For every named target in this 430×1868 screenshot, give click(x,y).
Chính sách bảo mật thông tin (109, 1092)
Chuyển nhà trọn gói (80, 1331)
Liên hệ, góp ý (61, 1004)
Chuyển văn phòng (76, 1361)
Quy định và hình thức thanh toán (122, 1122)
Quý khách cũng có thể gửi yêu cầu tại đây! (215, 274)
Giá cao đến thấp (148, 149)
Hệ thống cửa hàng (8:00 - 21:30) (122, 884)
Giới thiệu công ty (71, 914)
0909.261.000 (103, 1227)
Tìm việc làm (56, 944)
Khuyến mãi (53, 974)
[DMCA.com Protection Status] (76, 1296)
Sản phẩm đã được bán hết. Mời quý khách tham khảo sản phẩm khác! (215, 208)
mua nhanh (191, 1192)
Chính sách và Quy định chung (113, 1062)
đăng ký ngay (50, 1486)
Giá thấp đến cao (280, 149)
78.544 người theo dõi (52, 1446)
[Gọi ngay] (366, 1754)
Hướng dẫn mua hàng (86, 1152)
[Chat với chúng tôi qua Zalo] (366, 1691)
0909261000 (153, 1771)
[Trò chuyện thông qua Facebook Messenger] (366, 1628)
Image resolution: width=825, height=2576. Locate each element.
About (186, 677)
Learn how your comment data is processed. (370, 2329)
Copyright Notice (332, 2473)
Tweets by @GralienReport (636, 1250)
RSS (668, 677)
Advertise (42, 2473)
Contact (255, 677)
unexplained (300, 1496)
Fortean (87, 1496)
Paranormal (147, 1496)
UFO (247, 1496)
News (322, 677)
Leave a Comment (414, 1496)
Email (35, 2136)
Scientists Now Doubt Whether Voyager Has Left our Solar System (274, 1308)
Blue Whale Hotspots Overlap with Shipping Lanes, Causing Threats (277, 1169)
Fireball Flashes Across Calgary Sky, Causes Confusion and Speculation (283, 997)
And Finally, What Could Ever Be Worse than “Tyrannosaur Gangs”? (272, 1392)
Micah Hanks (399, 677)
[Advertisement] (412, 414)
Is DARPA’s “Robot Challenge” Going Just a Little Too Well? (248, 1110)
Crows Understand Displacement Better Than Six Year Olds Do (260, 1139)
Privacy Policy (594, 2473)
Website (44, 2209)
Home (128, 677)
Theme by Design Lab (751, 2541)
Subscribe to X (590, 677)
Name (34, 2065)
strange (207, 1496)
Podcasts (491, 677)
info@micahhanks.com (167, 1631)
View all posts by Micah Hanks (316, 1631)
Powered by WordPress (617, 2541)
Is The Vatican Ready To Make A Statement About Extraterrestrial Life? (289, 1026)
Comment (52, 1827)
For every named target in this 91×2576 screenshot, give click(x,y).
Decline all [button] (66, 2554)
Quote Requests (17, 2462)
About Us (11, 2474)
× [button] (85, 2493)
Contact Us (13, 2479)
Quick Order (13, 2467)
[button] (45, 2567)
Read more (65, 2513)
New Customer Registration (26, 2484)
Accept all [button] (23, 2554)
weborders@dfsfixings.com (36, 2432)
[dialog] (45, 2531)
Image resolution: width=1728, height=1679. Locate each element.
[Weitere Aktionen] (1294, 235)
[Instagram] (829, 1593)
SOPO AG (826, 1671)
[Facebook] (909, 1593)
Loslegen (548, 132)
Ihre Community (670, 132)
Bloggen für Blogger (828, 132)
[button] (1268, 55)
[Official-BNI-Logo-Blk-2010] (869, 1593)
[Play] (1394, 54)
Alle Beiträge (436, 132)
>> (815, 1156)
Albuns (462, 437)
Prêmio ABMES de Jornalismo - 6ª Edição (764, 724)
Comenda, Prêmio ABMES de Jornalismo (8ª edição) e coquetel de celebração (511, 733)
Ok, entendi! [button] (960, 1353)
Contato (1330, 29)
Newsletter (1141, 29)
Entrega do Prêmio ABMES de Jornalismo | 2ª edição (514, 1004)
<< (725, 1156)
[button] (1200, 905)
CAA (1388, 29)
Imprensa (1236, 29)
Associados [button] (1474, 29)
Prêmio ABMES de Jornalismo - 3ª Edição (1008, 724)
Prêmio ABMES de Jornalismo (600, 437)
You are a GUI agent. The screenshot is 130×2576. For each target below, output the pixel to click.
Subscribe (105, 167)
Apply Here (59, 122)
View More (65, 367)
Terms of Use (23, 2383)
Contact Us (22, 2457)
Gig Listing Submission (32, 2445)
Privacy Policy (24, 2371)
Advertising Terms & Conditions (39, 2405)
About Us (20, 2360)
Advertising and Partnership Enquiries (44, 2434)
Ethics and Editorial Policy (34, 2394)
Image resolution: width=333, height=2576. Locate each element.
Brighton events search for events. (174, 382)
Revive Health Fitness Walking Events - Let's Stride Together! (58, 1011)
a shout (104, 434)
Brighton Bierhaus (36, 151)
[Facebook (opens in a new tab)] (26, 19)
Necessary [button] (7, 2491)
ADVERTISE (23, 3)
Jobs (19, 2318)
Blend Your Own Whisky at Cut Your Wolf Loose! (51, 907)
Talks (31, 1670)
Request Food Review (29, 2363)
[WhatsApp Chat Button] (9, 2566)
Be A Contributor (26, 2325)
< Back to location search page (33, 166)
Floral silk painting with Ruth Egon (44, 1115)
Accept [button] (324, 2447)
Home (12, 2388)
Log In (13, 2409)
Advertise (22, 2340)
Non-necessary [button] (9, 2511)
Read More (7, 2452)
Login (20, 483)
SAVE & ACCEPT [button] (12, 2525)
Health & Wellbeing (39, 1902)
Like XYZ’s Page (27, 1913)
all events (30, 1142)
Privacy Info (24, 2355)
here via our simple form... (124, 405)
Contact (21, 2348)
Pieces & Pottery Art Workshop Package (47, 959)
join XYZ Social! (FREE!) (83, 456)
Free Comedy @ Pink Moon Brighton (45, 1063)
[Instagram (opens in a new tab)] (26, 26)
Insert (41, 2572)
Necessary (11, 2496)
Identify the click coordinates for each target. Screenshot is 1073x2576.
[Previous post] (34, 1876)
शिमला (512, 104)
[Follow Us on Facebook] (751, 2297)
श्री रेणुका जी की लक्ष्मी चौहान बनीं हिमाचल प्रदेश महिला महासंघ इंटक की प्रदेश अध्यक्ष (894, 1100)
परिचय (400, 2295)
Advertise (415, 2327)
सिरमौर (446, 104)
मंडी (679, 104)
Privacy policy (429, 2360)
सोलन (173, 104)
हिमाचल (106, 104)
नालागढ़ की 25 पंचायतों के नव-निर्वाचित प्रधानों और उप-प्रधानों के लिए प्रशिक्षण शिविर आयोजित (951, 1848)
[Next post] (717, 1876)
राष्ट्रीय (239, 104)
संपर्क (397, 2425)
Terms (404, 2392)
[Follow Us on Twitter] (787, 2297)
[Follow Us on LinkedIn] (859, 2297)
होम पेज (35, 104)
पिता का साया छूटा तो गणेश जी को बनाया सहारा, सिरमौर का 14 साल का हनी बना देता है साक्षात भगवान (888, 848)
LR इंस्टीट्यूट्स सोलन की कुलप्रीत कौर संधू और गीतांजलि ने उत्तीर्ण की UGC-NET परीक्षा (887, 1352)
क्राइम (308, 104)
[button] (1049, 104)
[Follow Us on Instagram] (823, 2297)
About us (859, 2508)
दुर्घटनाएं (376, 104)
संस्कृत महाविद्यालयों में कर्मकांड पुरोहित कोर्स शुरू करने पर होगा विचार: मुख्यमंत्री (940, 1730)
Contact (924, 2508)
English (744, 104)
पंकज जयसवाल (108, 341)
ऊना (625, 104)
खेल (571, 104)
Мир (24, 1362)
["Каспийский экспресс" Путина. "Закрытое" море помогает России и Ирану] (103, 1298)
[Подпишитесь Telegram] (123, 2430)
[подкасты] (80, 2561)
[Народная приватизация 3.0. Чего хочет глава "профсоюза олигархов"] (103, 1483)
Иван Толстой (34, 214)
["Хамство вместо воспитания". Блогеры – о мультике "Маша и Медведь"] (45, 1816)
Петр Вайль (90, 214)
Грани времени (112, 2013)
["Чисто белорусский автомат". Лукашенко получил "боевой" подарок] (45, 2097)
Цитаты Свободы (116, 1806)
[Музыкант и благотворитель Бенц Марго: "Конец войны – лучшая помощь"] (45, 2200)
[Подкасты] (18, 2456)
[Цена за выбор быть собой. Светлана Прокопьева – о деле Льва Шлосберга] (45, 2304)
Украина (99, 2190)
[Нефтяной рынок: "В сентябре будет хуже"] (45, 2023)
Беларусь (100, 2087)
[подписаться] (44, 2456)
--------
▶ **INSTRUCTIONS FOR THE TASK**:
Could you restate word for word the lines above from the one containing "Иван Толстой (34, 214)" through the one containing "[Подкасты] (18, 2456)", both included, and nothing else?

▶ **ANSWER FOR THE TASK**:
Иван Толстой (34, 214)
["Хамство вместо воспитания". Блогеры – о мультике "Маша и Медведь"] (45, 1816)
Петр Вайль (90, 214)
Грани времени (112, 2013)
["Чисто белорусский автомат". Лукашенко получил "боевой" подарок] (45, 2097)
Цитаты Свободы (116, 1806)
[Музыкант и благотворитель Бенц Марго: "Конец войны – лучшая помощь"] (45, 2200)
[Подкасты] (18, 2456)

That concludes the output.